Preheat the oven to 400°F. Pat the chicken thighs dry with paper towels, then season both sides with salt, black pepper, and smoked paprika.
Whisk together the Dijon mustard, yellow mustard, honey, minced garlic, and chicken broth in a small bowl until smooth. Set the sauce aside.
Heat the olive oil in a large oven-safe skillet over medium-high heat. Place the chicken thighs in the skillet skin-side down and cook for 5–7 minutes, or until the skin is deeply golden and releases easily from the skillet.

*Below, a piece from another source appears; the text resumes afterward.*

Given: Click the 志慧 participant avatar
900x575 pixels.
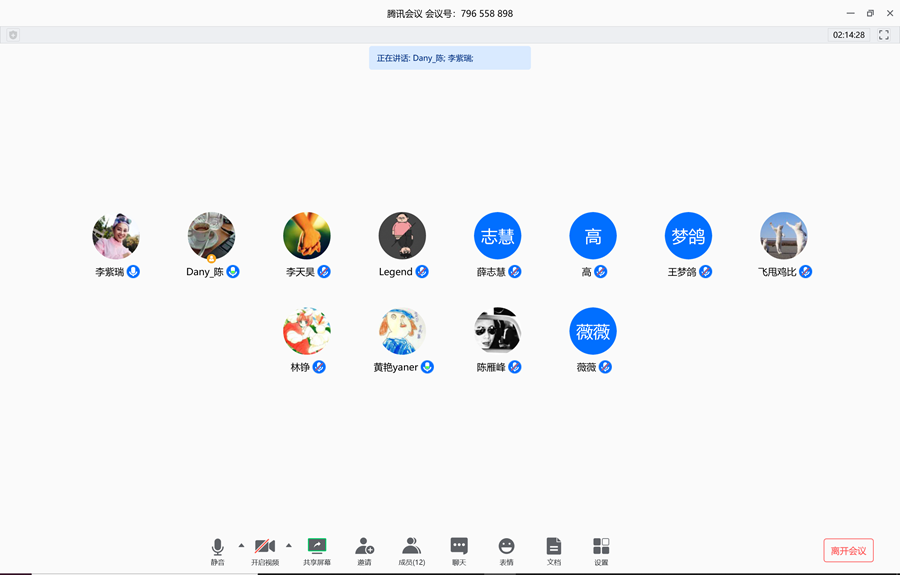Looking at the screenshot, I should point(498,236).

Flip the chicken thighs and cook for another 1–2 minutes. Transfer them to a plate, leaving the rendered fat and browned bits in the skillet.
Add the halved potatoes to the skillet and cook for 4–5 minutes, turning occasionally, until lightly browned. Place as many potatoes cut-side down as possible for better color.
Pour the honey mustard sauce over the potatoes and stir to coat. Nestle the chicken thighs back into the skillet with the skin facing upward.
Transfer the skillet to the oven and roast for 20–25 minutes, or until the chicken reaches an internal temperature of at least 165°F and the potatoes are fork-tender.
Remove the skillet from the oven. Stir in the butter, if using, and let the chicken rest for 5 minutes. Garnish with chopped parsley and serve with the potatoes and honey mustard pan sauce.